Rapid Antimicrobial Susceptibility Testing Misses Primary Endpoint

Key Takeaways
- Rapid testing was not associated with a more favorable day 30 outcome ranking than standard testing.
- Antibiotic escalation or de-escalation occurred sooner with rapid testing, while overall time to effective therapy and other secondary outcomes were similar.
- The prespecified carbapenem-resistant subgroup had a shorter median time to effective therapy with rapid testing, but the interval remained compatible with no clear difference.
The FAST randomized clinical trial was an open-label randomized study. Hospitalized adults and children with gram-negative bacilli bloodstream infections were enrolled at 7 medical centers in Greece, India, Israel, and Spain from December 2023 through May 2025. Final follow-up ended on June 18, 2025, and 899 patients were randomized, with 850 included in the primary analysis. Rapid phenotypic AST directly from positive blood cultures plus standard susceptibility testing was compared with standard susceptibility testing alone, while local stewardship teams reviewed patients and provided treatment recommendations. Median age was 72 years, 43% were female, and the primary endpoint was day 30 DOOR with three categories, requiring a 95% interval above 50% for superiority.

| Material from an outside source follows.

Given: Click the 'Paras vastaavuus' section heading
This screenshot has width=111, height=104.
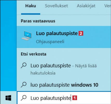Looking at the screenshot, I should point(38,21).
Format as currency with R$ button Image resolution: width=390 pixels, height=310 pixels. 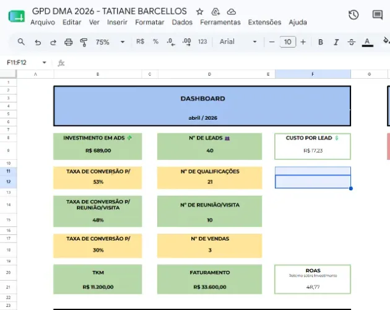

The 95% confidence interval for the primary analysis ranged from 45.3% to 52.4%, leaving the lower bound below the superiority cutoff, so the primary outcome was not superior with rapid testing. Median time to effective antibiotic therapy was not different overall, and most other secondary outcomes were also similar. These included 30-day mortality, length of hospitalization, intensive care admission, hospital-acquired infections, and time to effective antibiotic therapy within 3 days.
One secondary timing measure differed between groups. In the as-randomized population, median time to antibiotic escalation or de-escalation was 14 hours shorter with rapid testing, with a 95% confidence interval of 6 to 22 hours. Overall time to effective therapy and broader clinical outcomes remained similar.
A prespecified subgroup analysis examined patients with carbapenem-resistant infections in settings with high antimicrobial resistance prevalence. Median time to effective therapy was 9.5 hours with rapid testing and 28 hours with standard testing, a difference of -18 hours. The 95% confidence interval ranged from -42 to 6 hours, crossing zero. The estimate favored faster effective therapy with rapid testing, but remained compatible with no clear difference.